Abstract
Geosensor networks(GSN) is an important development direction of the disaster monitoring in the future. An online automatic unattended disaster monitoring system can prevent and reduce the geology disaster to protect the safety of life and property. At present, most GSN are independent and usually service for respective community. The observations data of GSN are bigger and complex , and GSN is mostly heterogeneous wireless sensor networks. So this paper proposes a novel GSN disaster monitoring overall architecture, This architecture can seamlessly integrate sensors for long- term, remote, and near-real-time monitoring. In the architecture, there are four layers are used to collect, manage , transport and processing observation data. Among them, the data server layer applies the OGC SWE standards to integrate and share heterogeneous monitoring data. sensor metadata and observation data are packaged into a virtual sensor that are is transported from data center to application layer through Sensor Observation Service (SOS). To demonstrates the applicability of our proposed method, we use a case named PS-MDMs which are developed and deployed to support mine disaster monitoring and modeling research.
Highlights
In recent decades, as global climate anomalies increase, the number of natural disasters is rising and environmental disasters due to human activity are increasing
We briefly explain the related technologies used for disaster monitoring systems; geosensor networks (GSNs), Open Geospatial Consortium (OGC), and Sensor Web Enablement (SWE)
When the Sensor Observation Service (SOS) request from a web client is sent to the sensor registration center, the observation data from the data management system can be conveyed to any user on the Internet, achieving data sharing and interoperability
Summary
As global climate anomalies increase, the number of natural disasters is rising and environmental disasters due to human activity are increasing.
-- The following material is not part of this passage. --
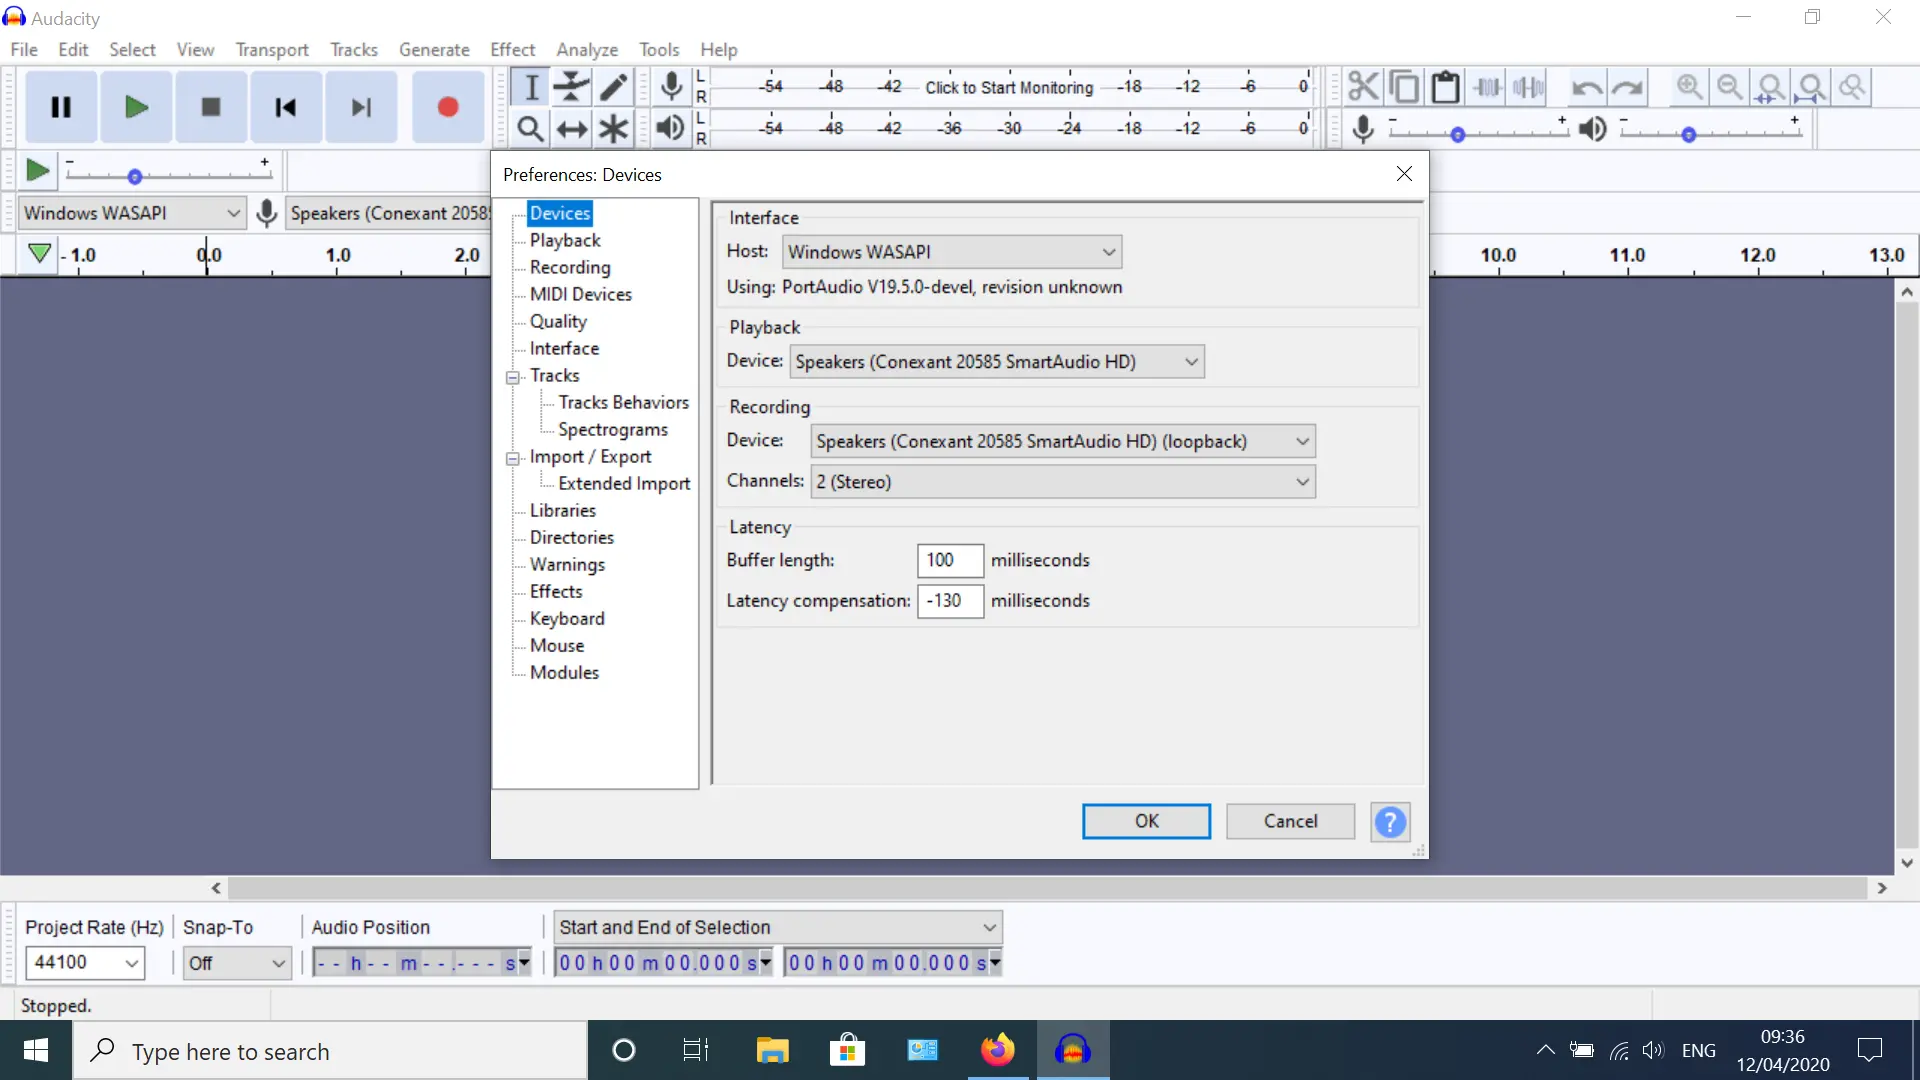
Task: Click the Cancel button
Action: (1290, 821)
In 2015, we designed the architecture for a GSN-based disaster monitoring system in a mine [8] that gave a comprehensive view on the important technologies for ground surface monitoring systems Some of these monitoring systems have attained automatic monitoring so that they can continuously monitor the environment in real-time or near-real-time without human intervention. We enabled data sharing and remote publication with the support of a sensor web service interface. To fulfill these objectives, the main contribution of this paper is a geosensor network service architecture adapted to support insitu monitoring. A mine disaster monitoring services system based on that architecture is described This system is an automatic online GSN system.